Read More:The Gen AI Divide: Why Hype Won’t Cut It Anymore
Why This Matters Most Right Now in the GCC
This conversation feels particularly urgent in the GCC, because AI adoption is accelerating so quickly. Governments are making it central to national strategy. Businesses are integrating it into core operations. The systems we build today will become the default people live with for years.
And most AI tools still assume a Western starting point. They assume English input and English output. They assume Western names, date formats, and reading direction. They treat Arabic as something to translate into rather than something to build from.
At the Commercial Bank of Dubai, I built an Arabic content management system to meet new UAE Central Bank regulations. That experience taught me early on that localization is not a translation layer you add at the end. Arabic changes the structure, the layout direction, and the way content is authored and governed. If you treat it as an afterthought, it shows.
That lesson continued to shape how my team builds today. Our platform, Myndlab, is Arabic-first. You describe what you want in Arabic, and it builds the application in Arabic. It is not English software wearing an Arabic coat. It starts from the language and the reality of the people using it.
That is what representation looks like in practice. It is not a diversity statistic on a slide.

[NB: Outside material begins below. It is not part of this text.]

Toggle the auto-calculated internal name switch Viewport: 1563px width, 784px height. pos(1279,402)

It is a product that behaves differently, and better, because someone from the community was in the room when the foundational decisions got made. Localization, done properly, is not about language at all. It is about whether the technology actually reflects the people and the places it is meant to serve.
Diversity Is a Competitive Advantage, Not a Quota
It is easy to frame representation purely as the right thing to do. It is that, but framing it only that way undersells it. Diversity on an engineering team is a commercial advantage.

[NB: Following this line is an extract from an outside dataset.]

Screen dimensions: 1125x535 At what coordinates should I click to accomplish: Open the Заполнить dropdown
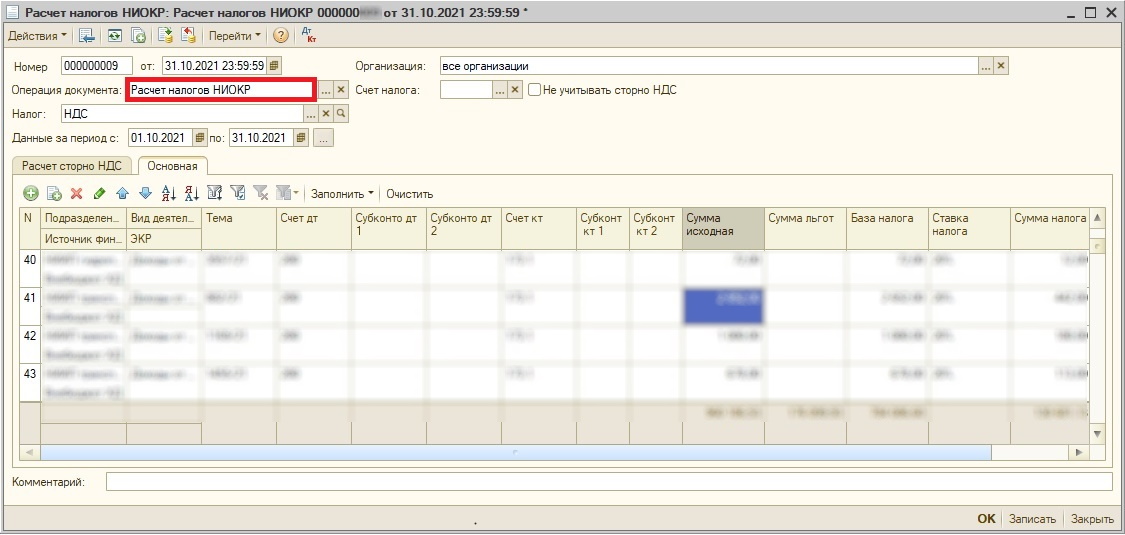click(x=342, y=193)
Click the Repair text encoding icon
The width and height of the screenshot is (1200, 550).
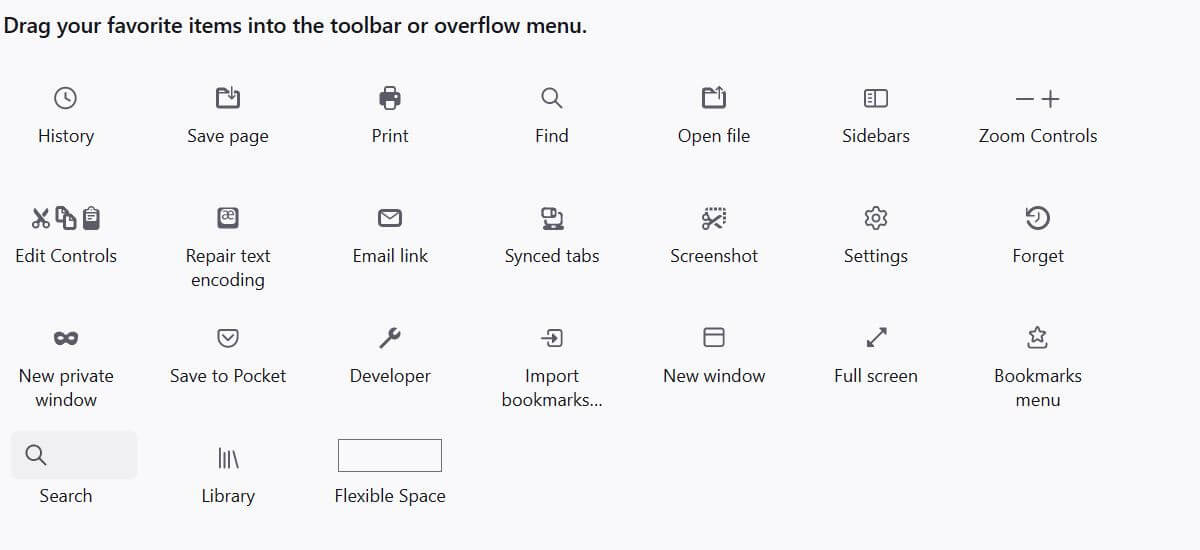tap(228, 218)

The perspectives around the table decide which problems get solved, which data gets trusted, and which users get designed for. Homogeneous teams ship blind spots. Diverse teams ship products that more people actually trust and adopt. In a region as linguistically and culturally specific as the GCC, the team that understands the local reality will build the product the market actually wants.

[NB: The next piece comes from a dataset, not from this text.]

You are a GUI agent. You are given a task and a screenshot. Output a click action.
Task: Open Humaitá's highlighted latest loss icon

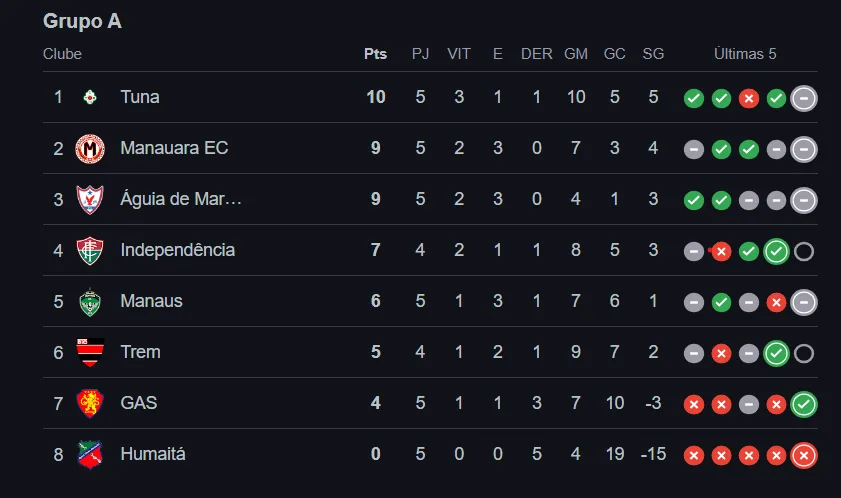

Organizations building AI should treat diversity as strategy. It improves innovation, because more kinds of problems get seen. It builds trust, because more kinds of people feel considered. And trust is what drives long-term adoption, which is the whole game.
So, the practical asks are simple. Hire differently. Fund localization as core work rather than an afterthought. And put women on the teams making the foundational decisions, not just reviewing them at the end.
The Future Is Decided by Who Is Building
The future of AI will not be defined by increasingly powerful models alone. It will be defined by the people building them, the perspectives they bring, and whether the technology genuinely reflects the needs of the communities it is meant to serve.
To any Arab woman reading this and wondering whether AI is for her: you are not just a user of this technology. You are exactly the person it needs to build it. The gaps you notice, the things that feel off, the assumptions that do not fit your life or your language, those are not reasons to stay out. They are the reason to step in. Do not wait until you feel completely ready. Apply, build the thing you wish existed, and say the thing the room is missing. AI will not reflect your community until people from it are the ones shaping it.
The good news is that this region has already proven women will show up. Now, the invitation is bigger. Not just to use what gets built, but to build it. If we want the next generation of AI to be both genuinely innovative and genuinely inclusive, we need more of us in the room where it is made, and we need more collaboration to get us there. If women are using AI, we should be helping build it too.